そして裁判官は意外な一声を発したのです。
『資料を何度も読んだのですが、一体誰が発注した仕事なのか分らないんですよ・・・』

これには無条件勝訴を想定していた私は驚きました。
確かに口約束で始めた覚え書きの無い仕事でしたが、私には裁判官の一言が 『私が誰から依頼されたかよく分らない仕事を勝手にやってしまった』 かに聞こえたからです。

するとM弁護士がC氏から聞いてきたのか
『C氏が契約や発注をした訳ではないが、現実に作業は行われ、それによって恩恵にあずかっているのだから、 ”C社に関する部分”である請求額の半分程度は支払う意志が在る』と、述べたのです。
”C社の部分が作業の半分くらい”と、言う主張は、ある程度理にかなった話ではありますが、 裁判になってから言うのでは到底納得するわけには行きません。
私は興奮を抑えつつ、『裁判を起こしたのはC社の対応がこんなにも異常で不誠実だったから』と内容証明の無視 や居留守について主張したのですが、裁判官には受け入れられませんでした。

そして裁判官は
『B氏やB社については判断のしようが無く、話の全体像をつかむ為には、A氏に来てもらう必要が あるようです。』と、結論付けました。
何やら話があらぬ方向を向きつつあったので、昨日のA氏からの電話のして『円満解決』の為の判決を 期待したのですが、更に驚くを聞かされました。

『え〜、第2回口頭弁論は12月3日、1時半とします。』
1回で判決が出るはずの『少額訴訟』で第2回という言葉を聴くとは夢にも思っていなかったので、 内心『ひえ〜!一体どうなっちまうんだ!!』と思ったものです。

しかし、私としては月末に全額回収できれば2回目の裁判を行う必要が無いので、相談したところ 入金後に『訴状取り下げを行えばよい』と、言う事になったのです。

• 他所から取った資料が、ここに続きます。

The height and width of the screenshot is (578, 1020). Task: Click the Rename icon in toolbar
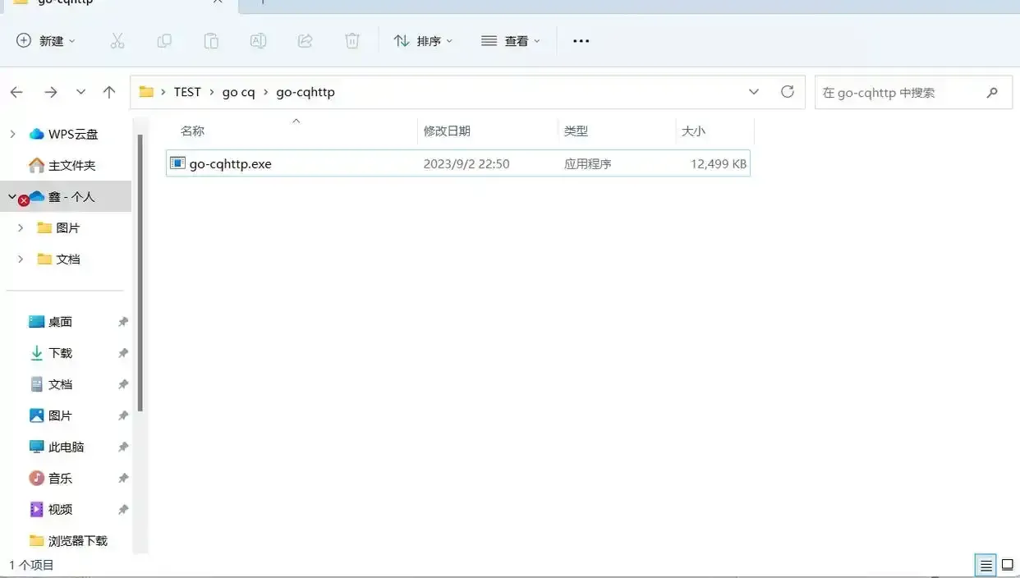click(258, 40)
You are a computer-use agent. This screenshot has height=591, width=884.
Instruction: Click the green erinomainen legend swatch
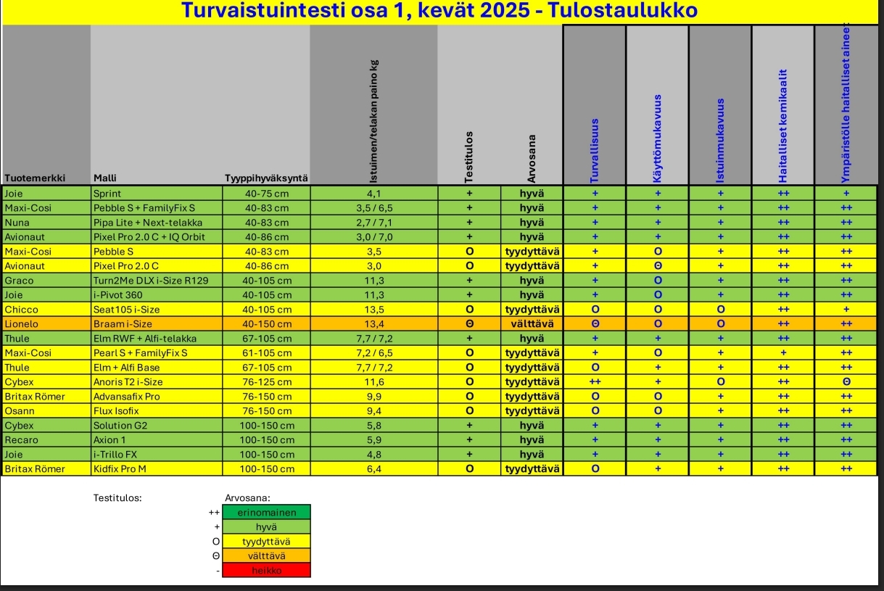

重ねてM弁護士は『第2回口頭弁論をするにあたって、念のため”Bネット社のA氏”に 訴訟告知 を行い、 請求の分担を明確にしておいた方が良いでしょう。』
と、意見を出し裁判官に受け入れられました。

こうして『法律の素人が1人だけ』というなかで目を白黒させつつ、第一回口頭弁論はあっという間に 終わったのでした。